Task description
In the lines below, look for "agent". Copy each line where it appears.

Recorded information

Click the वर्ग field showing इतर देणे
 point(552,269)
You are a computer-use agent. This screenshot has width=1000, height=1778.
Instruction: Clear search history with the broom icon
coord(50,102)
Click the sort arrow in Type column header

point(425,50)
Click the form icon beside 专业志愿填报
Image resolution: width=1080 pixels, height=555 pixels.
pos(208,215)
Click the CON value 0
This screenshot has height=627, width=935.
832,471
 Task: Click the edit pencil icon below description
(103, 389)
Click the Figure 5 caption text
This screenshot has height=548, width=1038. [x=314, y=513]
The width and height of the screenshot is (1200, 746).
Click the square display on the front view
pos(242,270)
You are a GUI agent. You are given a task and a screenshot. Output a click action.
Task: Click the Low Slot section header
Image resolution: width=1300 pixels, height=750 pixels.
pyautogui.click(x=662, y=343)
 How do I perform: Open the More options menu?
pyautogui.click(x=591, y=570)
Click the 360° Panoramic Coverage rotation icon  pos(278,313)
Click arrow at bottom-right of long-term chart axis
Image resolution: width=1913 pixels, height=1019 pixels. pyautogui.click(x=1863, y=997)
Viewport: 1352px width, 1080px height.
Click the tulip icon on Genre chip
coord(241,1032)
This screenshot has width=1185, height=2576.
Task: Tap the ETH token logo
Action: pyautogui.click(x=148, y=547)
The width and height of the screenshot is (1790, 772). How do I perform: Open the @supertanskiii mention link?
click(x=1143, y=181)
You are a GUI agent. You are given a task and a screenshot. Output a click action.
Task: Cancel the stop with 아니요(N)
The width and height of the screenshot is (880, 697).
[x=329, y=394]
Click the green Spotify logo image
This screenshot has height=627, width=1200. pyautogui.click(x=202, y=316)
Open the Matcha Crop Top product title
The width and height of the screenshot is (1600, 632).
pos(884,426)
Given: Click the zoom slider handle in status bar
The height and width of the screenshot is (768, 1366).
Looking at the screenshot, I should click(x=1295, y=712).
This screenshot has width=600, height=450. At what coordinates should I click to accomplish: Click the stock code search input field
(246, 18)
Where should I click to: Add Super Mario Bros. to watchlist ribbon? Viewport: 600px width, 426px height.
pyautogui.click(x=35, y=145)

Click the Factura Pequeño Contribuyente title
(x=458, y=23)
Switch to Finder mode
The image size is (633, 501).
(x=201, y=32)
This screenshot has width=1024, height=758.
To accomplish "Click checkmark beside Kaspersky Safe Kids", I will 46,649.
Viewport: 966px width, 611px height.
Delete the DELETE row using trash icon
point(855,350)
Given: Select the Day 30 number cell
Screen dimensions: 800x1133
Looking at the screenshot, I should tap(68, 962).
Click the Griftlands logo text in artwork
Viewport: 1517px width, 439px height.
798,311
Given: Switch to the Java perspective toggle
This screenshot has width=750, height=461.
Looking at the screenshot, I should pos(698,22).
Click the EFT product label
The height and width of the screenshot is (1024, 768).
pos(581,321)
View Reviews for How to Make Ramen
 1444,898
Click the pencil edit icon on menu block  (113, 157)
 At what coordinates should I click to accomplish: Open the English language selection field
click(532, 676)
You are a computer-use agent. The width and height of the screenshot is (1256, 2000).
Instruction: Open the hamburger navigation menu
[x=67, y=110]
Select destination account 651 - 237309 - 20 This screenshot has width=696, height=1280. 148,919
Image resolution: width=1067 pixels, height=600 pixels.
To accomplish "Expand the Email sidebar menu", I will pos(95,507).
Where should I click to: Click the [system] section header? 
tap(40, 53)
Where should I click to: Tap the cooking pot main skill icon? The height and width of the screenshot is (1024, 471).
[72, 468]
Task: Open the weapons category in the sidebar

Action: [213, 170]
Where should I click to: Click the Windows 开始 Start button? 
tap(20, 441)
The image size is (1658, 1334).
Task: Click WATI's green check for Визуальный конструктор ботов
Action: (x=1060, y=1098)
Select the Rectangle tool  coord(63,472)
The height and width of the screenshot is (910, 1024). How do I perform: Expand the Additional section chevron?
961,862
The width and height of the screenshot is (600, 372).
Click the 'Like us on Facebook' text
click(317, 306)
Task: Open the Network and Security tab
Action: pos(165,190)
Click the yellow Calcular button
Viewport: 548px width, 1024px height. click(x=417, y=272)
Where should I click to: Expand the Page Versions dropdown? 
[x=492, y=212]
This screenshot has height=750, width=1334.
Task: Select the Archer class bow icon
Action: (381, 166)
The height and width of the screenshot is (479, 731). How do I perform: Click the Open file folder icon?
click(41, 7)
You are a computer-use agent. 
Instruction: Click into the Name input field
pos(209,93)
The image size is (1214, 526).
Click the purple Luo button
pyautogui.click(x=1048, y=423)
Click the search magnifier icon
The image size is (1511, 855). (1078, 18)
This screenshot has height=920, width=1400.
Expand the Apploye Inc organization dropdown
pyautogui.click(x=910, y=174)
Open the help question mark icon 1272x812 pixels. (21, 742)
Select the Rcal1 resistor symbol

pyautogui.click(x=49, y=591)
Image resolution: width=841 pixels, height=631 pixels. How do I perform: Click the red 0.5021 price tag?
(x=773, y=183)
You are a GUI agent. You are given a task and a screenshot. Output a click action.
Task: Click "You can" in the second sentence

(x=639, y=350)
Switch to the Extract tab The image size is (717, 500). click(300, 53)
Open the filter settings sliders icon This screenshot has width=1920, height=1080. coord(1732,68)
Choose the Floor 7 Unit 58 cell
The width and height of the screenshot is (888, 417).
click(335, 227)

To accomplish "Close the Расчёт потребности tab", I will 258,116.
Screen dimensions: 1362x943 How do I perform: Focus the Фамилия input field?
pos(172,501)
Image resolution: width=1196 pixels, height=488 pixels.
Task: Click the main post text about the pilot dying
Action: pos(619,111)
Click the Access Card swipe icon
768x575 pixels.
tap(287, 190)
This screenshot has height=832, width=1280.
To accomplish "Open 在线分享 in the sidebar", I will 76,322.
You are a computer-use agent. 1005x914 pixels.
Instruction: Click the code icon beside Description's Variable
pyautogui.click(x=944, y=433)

Solution for this problem
You are a computer-use agent. This screenshot has width=1000, height=1778.
You are a GUI agent. You are given a task and a screenshot. Output a click action.
You are a GUI agent. You are given a task and a screenshot. Output a click action.
You are a computer-use agent. The width and height of the screenshot is (1256, 2000).
You are a computer-use agent. 
You are a GUI agent. You are given a task and a screenshot. Output a click action.
You are a computer-use agent. 1005x914 pixels.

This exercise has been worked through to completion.